The authors generated and released a large-scale dataset of over 44 million unique SE(3) scenes across five diverse scene types (Breakfast Table, Dimsum Table, Living Room Shelf, Pantry Shelf, Restaurant, including low/high clutter variants) using probabilistic context-free scene grammars [greg_thesis]. This dataset significantly surpasses the scale and dimensionality (SE(3) vs SE(2)) of existing scene datasets used in generative modeling. Training data generation was parallelized across numerous CPUs to achieve this scale, highlighting the computational cost of procedural generation compared to sampling from the trained generative model. Text prompts for conditional generation were also automatically generated using a rule-based system based on scene content.

Experimental evaluation using image-based metrics (FID, CA) on semantic renderings, along with KL divergence, average prompt-following accuracy (APF), and median total penetration (MTP), demonstrates the effectiveness of the approach.

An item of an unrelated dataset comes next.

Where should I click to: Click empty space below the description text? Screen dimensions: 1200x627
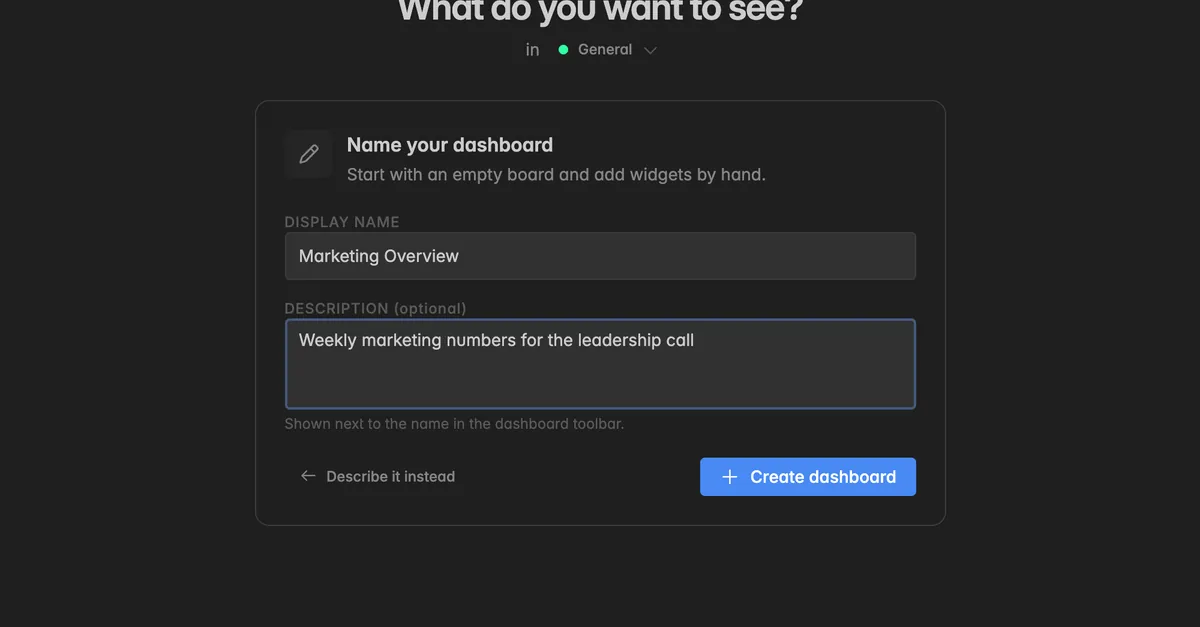[x=600, y=382]
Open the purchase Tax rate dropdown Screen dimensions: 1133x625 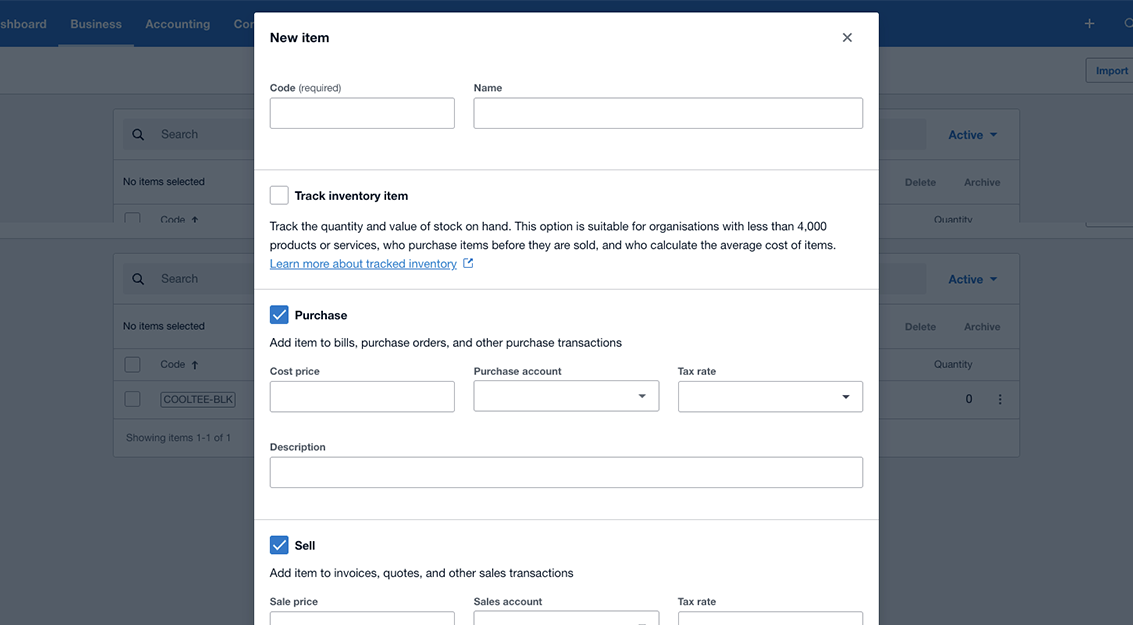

The proposed model achieves strong unconditional and conditional generation quality, outperforms baselines in key metrics (lower CA, FID, MTP, higher APF), and successfully adapts scene distributions via RL post-training and inference-time search. Qualitative results and supplementary videos demonstrate that generated scenes are physically plausible and simulation-ready for robotic manipulation. The authors also show that the model learns the data distribution rather than memorizing training scenes by comparing generated samples to their nearest neighbors using Optimal Transport distance.

Implementation details include using 8 NVIDIA A100 GPUs for training (40GB or 80GB depending on scene complexity), AdamW optimizer, cosine learning rate schedule, and full precision training for better accuracy on physically grounded metrics. The model architecture involves 15 Transformer blocks and has 88.3 million parameters. Training times ranged from ~1 to 1.65 days. MCTS parameters include branching factor and number of iterations; mask generation involves checking for penetration and static equilibrium using Drake.

Limitations acknowledged include the potential mismatch between procedural data and real-world complexity, the use of continuous-only models for current RL post-training, the focus on rigid bodies (extending to articulated objects is future work), and the need for more sophisticated task-specific objectives and scaling to large-scale autonomous robot training.

Overall, the work presents a practical and scalable approach for creating diverse, physically grounded, and steerable 3D scenes crucial for advancing robot learning in simulation by leveraging large-scale data distillation into a flexible diffusion prior and developing effective steering mechanisms.